Ademais, a análise foi baseada em seis modelos com dados em painel, para os 30 setores industriais do sistema de contas nacionais e para minimizar os problemas de endogeneidade, ponto citado por nossos nobres colegas e também discutido nas estimativas de Rodrik, utilizamos inúmeras variáveis de controle e testamos a robustez dos resultados. Ao escolhermos a estimação por painel, consideramos as heterogeneidades setoriais (experimento não realizado por Darby e outros, mas sugerido pelos autores), permitindo uma análise mais detalhada do problema.

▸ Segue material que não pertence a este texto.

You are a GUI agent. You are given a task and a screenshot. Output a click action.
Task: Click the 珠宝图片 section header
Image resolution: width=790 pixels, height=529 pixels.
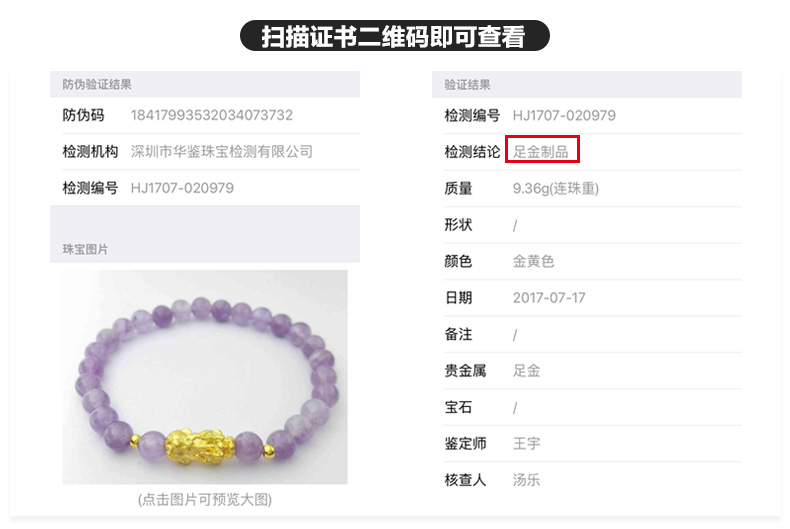tap(85, 249)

Os resultados estimados sugerem que o nível do câmbio real não apenas produz efeitos reais sobre a indústria brasileira, mas também a sua volatilidade (efeito incerteza) provoca impactos adversos sobre as decisões de investimento. Deve-se salientar que esse resultado não é uma novidade. Dixit (1989) e Belke e Gros (1998) mostram que a volatilidade afeta as decisões de investimento, mesmo da ausência de agentes avessos ao risco. Mahmood e Ali (2011) e Bleaney e Greenaway (2001), por exemplo, mostram que a volatilidade da taxa de câmbio impacta negativamente as decisões de investimento devido ao aumento da incerteza, enquanto que Kogut e Chang (1996) encontram resultados consistentes sobre os efeitos da taxa real de câmbio sobre os planos de investimentos, mostrando que a taxa real de câmbio possui efeitos reais sobre a economia.
Ou seja, uma leitura mais atenta e menos viesada do nosso artigo mostra não apenas que a taxa de câmbio e a sua volatilidade afetam as decisões de investimento dos agentes econômicos, como também que esse resultado é amplamente corroborado na literatura econômica relevante. Argumentar que a evidência entre câmbio e crescimento é rala, senão inexistente, é desconsiderar importantes resultados científicos publicados em periódicos de referência internacional.
Sobre os possíveis problemas metodológicos reportados pelos nobres colegas, em particular os relacionados à endogeneidade, vale uma leitura mais detalhada, não apenas do nosso artigo, mas também, apenas como ponto de partida, dos trabalhos de Rodrik e Darby. Além disso, devemos deixar claro também que a variável estimada no nosso modelo foi investimento por trabalhador e não crescimento, como afirmado por Cavalcante e Fragelli, num aparente "cochilo lógico".
Fonte: Valor Econômico/José Luis Oreiro é professor do Instituto de Economia da UFRJ/Flavio Basilio e Gustavo Souza são doutores em Economia pela Universidade de Brasília.